Matt Shearer, Product Director, Data Language
Successful hyper-personalisation at scale has been the ultimate goal for both B2B and B2C marketers over the past ten years. Now, the rumblings of change are coming. Consumers are asking, and trying to answer, hard questions about balancing the usefulness of personalised content and their data privacy. Businesses are struggling with the same concepts, with the added motivation of increased sales and revenue.
Although marketing personalisation has been a resounding success in monetary terms, increasing ROI on marketing spend by up to 8 times and lifting sales by 10% or more, according to McKinsey, it isn’t always smooth sailing. In 2018, 75% of US consumers said they found personalised adverts at least somewhat creepy, and the conspiracy theory that Facebook listens to your private conversations and uses these to display highly targeted adverts remains popular with the platform’s users.

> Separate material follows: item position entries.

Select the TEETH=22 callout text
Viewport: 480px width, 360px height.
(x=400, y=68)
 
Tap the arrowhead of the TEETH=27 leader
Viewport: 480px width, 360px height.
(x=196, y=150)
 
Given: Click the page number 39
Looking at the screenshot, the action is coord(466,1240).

Another common complaint, often shared on Twitter in exchanges like this, is that personalisation is achieved through data on consumers’ past purchases and website visits. This can lead to consumer frustration when a one-off purchase becomes the focus of hyper-targeted personalised adverts. For businesses, it is a waste of advertising spend. These two challenges of privacy and relevance are heavily intertwined – and advertisers need to resolve them. Happily, the technology to do so already exists.
Ethical personalisation
Internet users’ understanding of data privacy issues has increased significantly in recent years, and will continue to do so. This has no doubt in part motivated Google’s commitment to phase out support for third-party cookies within the next two years. This will be a huge step-change for the advertising industry, because, as touched on above, personalisation is largely driven by advertisers’ ability to track users’ purchases and website visits.

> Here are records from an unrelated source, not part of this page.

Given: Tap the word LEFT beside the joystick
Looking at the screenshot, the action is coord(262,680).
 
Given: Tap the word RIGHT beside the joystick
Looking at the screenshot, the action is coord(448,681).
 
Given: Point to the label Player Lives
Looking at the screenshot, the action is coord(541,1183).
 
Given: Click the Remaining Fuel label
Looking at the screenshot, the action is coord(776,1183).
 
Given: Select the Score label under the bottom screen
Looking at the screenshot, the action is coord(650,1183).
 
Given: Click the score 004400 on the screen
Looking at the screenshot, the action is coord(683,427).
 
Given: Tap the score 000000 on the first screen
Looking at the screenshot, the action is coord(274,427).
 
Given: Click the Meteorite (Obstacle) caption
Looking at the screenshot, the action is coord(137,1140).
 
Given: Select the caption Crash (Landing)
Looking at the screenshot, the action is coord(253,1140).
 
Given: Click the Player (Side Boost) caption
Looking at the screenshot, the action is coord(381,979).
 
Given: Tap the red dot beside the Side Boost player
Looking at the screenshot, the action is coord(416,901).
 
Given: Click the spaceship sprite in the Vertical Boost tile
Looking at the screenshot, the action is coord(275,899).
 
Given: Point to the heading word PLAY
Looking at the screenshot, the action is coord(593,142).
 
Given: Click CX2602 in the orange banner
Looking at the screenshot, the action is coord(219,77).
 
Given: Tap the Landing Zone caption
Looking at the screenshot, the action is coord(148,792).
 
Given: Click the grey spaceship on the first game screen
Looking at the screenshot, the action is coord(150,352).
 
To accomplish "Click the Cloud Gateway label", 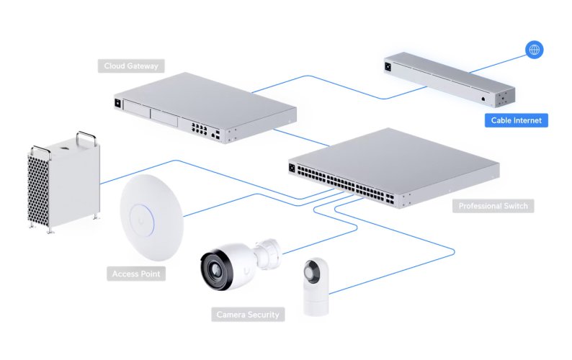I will [x=130, y=66].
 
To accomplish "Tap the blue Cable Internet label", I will [x=515, y=120].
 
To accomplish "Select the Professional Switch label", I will [x=493, y=207].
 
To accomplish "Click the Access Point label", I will [x=138, y=274].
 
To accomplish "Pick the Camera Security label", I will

There is a better option. Advertisers need to diversify from tracking user activity to instead offering contextual recommendations based on what is relevant to a given consumer in that moment. This satisfies data privacy concerns, and, through use of properly structured and connected metadata, can increase ROI – particularly when it comes to personalised video advertising.

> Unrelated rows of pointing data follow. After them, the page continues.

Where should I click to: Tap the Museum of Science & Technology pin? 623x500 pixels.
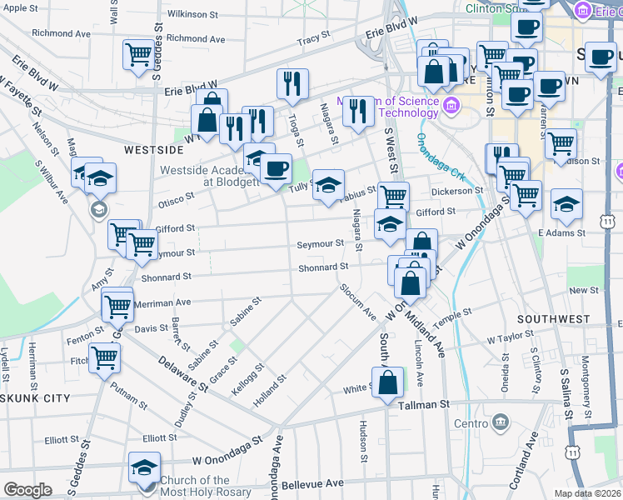click(x=452, y=104)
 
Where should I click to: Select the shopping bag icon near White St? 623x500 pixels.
click(x=388, y=383)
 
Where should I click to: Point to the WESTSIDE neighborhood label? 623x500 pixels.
click(x=152, y=150)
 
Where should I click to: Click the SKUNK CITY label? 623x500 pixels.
click(x=34, y=398)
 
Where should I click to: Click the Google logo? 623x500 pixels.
click(x=27, y=490)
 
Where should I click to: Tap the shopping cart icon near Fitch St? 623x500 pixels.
click(x=105, y=358)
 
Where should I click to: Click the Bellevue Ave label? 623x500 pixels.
click(x=313, y=483)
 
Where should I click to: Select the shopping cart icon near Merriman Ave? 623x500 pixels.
click(x=117, y=305)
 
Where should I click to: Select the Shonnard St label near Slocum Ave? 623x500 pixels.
click(x=323, y=267)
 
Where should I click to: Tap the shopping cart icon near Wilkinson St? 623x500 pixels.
click(x=138, y=55)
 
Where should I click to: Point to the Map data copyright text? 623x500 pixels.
click(x=588, y=493)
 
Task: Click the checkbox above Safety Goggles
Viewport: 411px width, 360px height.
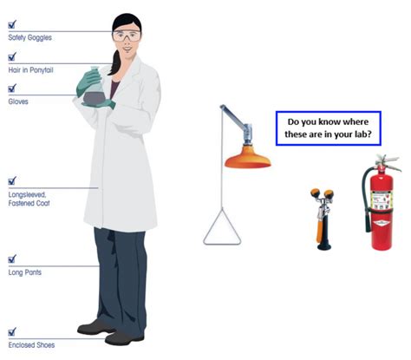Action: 12,26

To be clear, the switch here is that advertisers can deliver relevant messages without snooping or tracking user behaviour, simply by understanding the context of moments within videos. This might not be “personalisation” as marketers currently understand it, but it is more personally relevant, and less disruptive than the classic tracking approach. The key will be in giving video creators the capability to describe what their content is about.
How advertisers will “know” where to advertise – Structured metadata
Metadata is descriptive data that identifies what your assets and content are about. It is a key, but often overlooked, part of best-of-breed marketing and advertising campaigns. Take an instructional cooking video as an example. Tagging the video with ‘dicing onion’ in an online video player using structured metadata can provide your advertising platform with valuable new context. Not only does the system know that dicing is featured in the video, but also that dicing is a technique, is used in X amount of other recipes hosted in the database, and requires certain types of tools in the process (i.e. a knife).
This ability to understand the techniques and ingredients within the video, thanks to the backbone of structured metadata, enables advertisers to target consumers at the moment when their purchasing intent is highest. To illustrate, let’s again take the example of a consumer watching an instructional cooking video. At the point at which the chef is chopping onions, a personalised advert for a chef’s knife or onion dicing tool can appear. While the user is watching the video is the time that they are most engaged with the cooking process prior to replicating the recipe themselves – making their purchasing intent highest at this moment.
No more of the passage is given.